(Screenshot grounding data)
[Start of Attachment]

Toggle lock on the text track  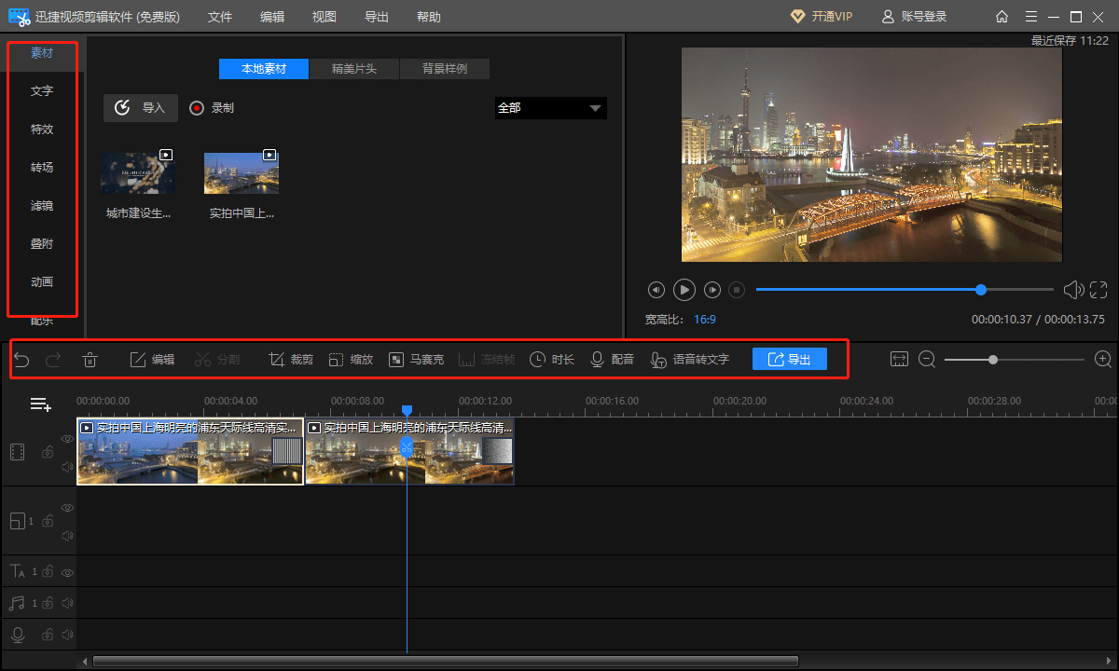pos(47,571)
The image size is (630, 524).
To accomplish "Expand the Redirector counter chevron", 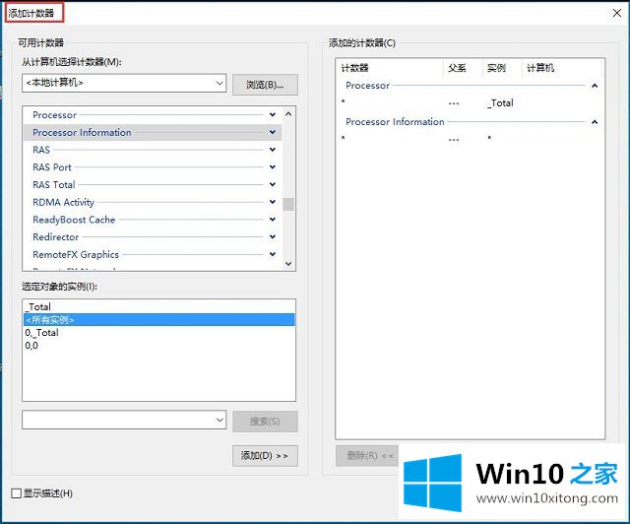I will pos(273,237).
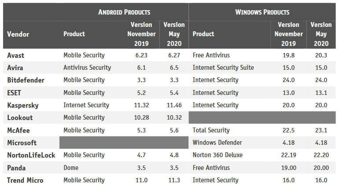The image size is (339, 192).
Task: Select the Vendor column header
Action: pos(18,34)
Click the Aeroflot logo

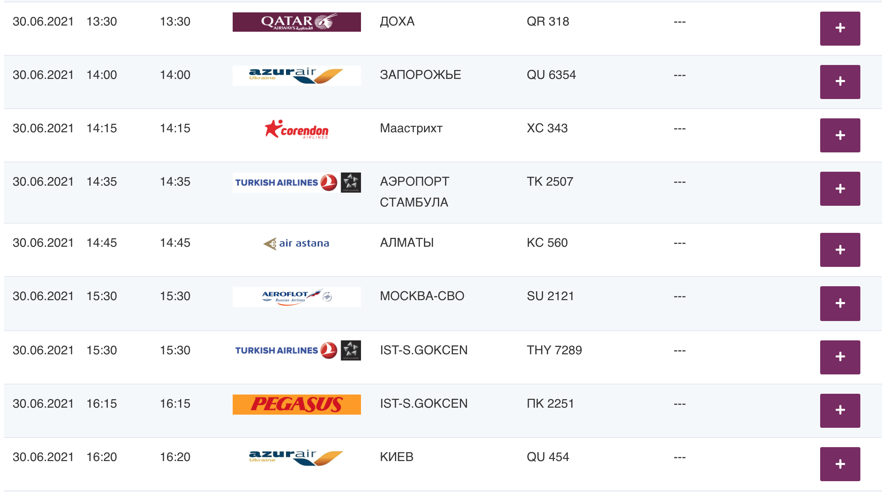[x=296, y=297]
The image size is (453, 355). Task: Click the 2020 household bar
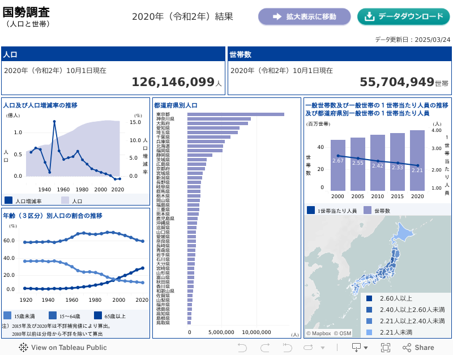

[End of Attachment]

__WHAT TO DO__
The lines to restate word for word run from the line that contains "Click the Aeroflot logo" through the end of the entries above, both ends included. Leave out all pictures and write nothing else.

__RESULT__
Click the Aeroflot logo

[x=296, y=297]
The image size is (453, 355). Task: Click the 2020 household bar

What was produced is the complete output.